W prostocie intencji i działań. Jeszcze nie było to łatwe, „stare” czasem mocno trzymało za gardło. Wtedy w moje życie wkroczyła Ona. „Kryształowa Kasia” Katarzyna Bratumiła Barczyńska.Zobaczyłam film- wywiad z nią w odmętach internetu. Nie mogłam oderwać oczu, wciągnęło mnie to, co mówiła. Pełna spokoju, gracji emanowała czymś niezwykłym. A sposób w jaki mówiła o kryształach w życiu człowieka był fachowy, a jednocześnie bardzo przystępny. To, co było najważniejsze, w tym co usłyszałam, to nie kolejne czaro-marowanie, przypisywanie kryształom mocy nadprzyrodzonych, ale pokazanie ich jako część natury, o której kompletnie zapomnieliśmy. Kasia pięknie piszę o tym w swojej pierwszej książce:
„Mandale Kryształowe”: „Zupełnie dla nas obcy w tej chwili sposób myślenia… Zaufanie do Natury, zamiast narzucania jej naszych pomysłów. Nawet zdanie korzystanie z Natury tu jest za mocne.Bycie nią.”

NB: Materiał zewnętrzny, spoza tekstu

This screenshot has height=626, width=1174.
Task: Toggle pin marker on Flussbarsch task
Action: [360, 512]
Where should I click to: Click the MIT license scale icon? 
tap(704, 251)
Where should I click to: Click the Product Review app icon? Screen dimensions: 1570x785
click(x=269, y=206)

Po tym cudownym zrządzeniu losu kryształy wkroczyły w moje życie i pozwoli obcować ze sobą, zachwycać się ich strukturą i kształtem. I tak zawojował mnie kwarc różowy, jak chmurki z różowej waty cukrowej, czarny turmalin czy czerwony jaspis, który nieszlifowany wygląda jak kawałek cegły:-) Warsztaty z Kasia pozwoliły mi doznać, jak swoja uporządkowaną budową geometryczną, ta część materii jakimi są kryształy, w taki sposób uporządkowany, harmonizujący wpływają na otoczenie. To co najważniejsze, kontakt z kryształami przyzwala wcisnąć tak rzadko używany przycisk :pauza”. Przyglądamy się im, dotykami różnych struktur, kolory zmieniają się w zależności od kąta padania światła. Nasycamy się tym pięknem- sami czujemy się piękni i co najważniejsze dla mnie doświadczamy bycia częścią całości, świata Natury. Ta jedność ze wszystkim co nas otacza daję niezwykłą siłę i jednocześnie odprężenie.

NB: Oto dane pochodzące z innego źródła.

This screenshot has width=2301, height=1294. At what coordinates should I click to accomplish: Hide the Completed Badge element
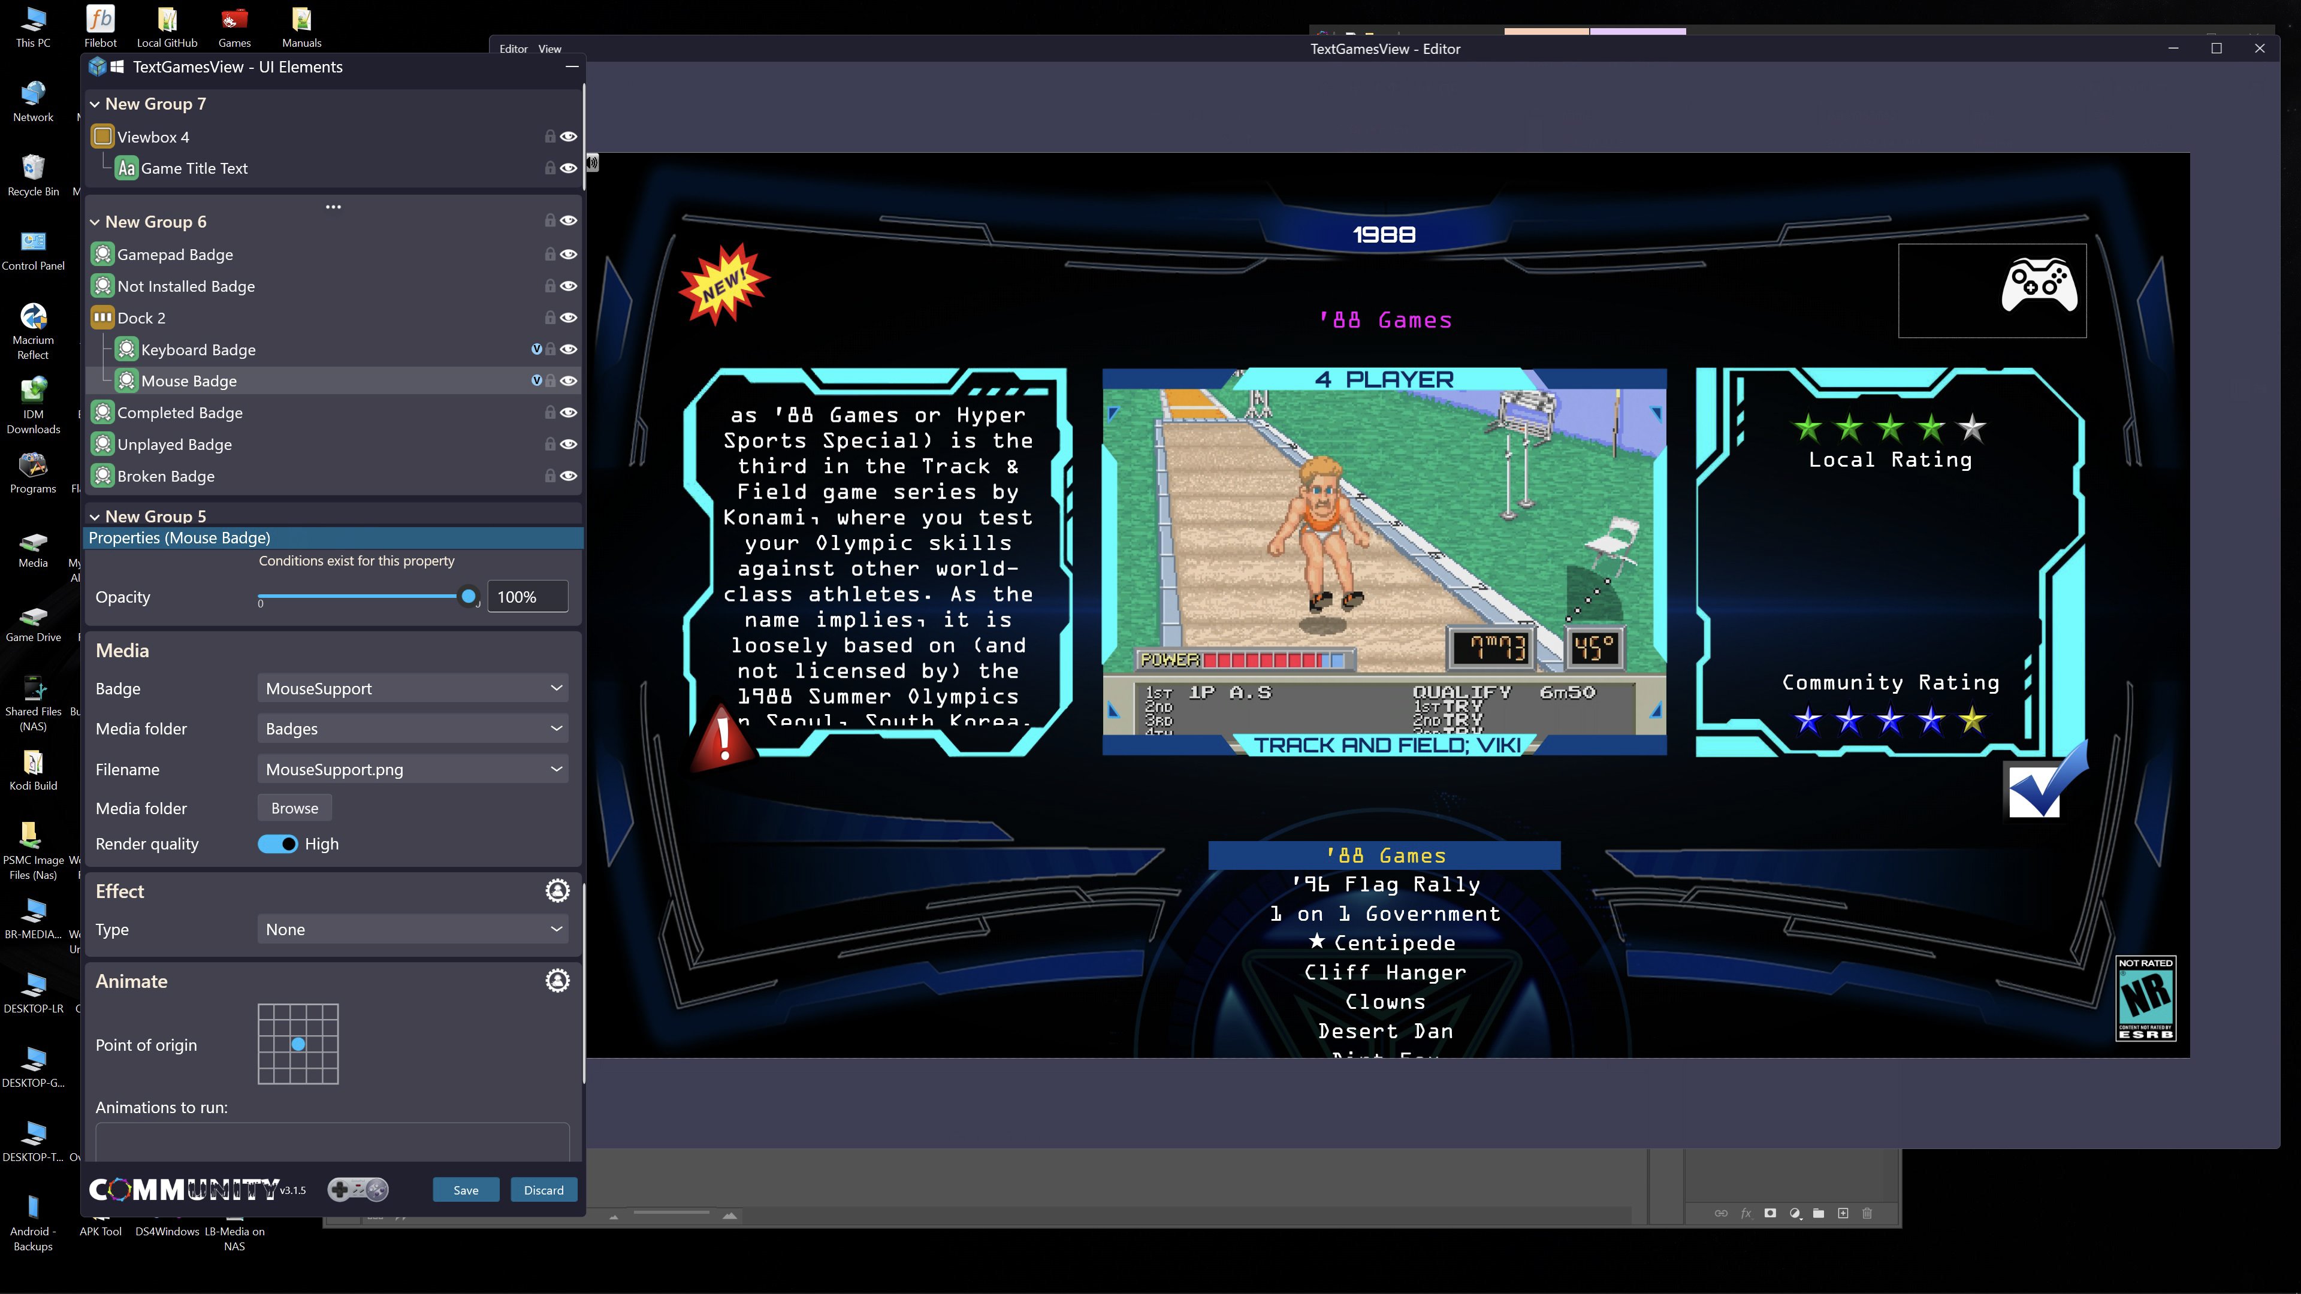[568, 413]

Czucie się drobiną we wszechświecie mnie nie przeraża, ale zdecydowanie zmniejsza znaczenie moich problemów i przestaje się zamartwiać. Cóż to jest przy prędkości światła 🙂 Bycie Naturą i z Naturą znacznie polepszyła jakość mojego życia, dużo w nim zrewidowała. Jeśli bliska jest Ci idea „prostego życia” i bycia blisko ze wszystkim, co naturalne, począwszy od kryształów zajrzyj koniecznie na stronę Katarzyny Bratumiły Barczyńskiej www.swiatkrysztalow.com.pl Zachęcam Cię do sięgnięcia po je obie książki „Mandale Kryształowe” i „Kryształu w Życiu Człowieka”, a może zupełnie inaczej spojrzysz na kamienie mijane na spacerze. Dawno się przekonałam, że mniej znaczy więcej. Po tych doświadczeniach doceniłam kruchość życia, miłości i zrozumiałam, że nic nie dane jest nam na zawsze. Wszystko ulega ciągłej zmianie, Natura też. Człowiek podobnie. Choć wielu z nas nie wierzy jesteśmy kreatorami własnego życia. Podejmujemy decyzje choćby o tym, żeby życie było proste, cieszące nas i radośnie lekkie. To właśnie o pracy Kasia nauczyła mnie myśleć jak o innym rodzaju działania niż odpoczynek 🙂 Radość z pracy i szczęście z odpoczynku. Brzmi nieprawdopodobnie? A jednak! Patrząc na Kasię, jej działania, ciesząc się z własnych zawodowych dokonań piszę z całą odpowiedzialnością „możliwe jest robić to, co kochasz” i utrzymywać się z tego. Codziennie od nowa ciesząc się swoim działaniem… Po więcej bycia z Kasią i jej niezwykłości zapraszam Was na jej warsztaty i indywidualne spotkania! Ja mogę tylko podziękować Opatrzności i Kasi za to, że zgodziła się zagościć w moim życiu i rozświetlić je Kryształowym Blaskiem.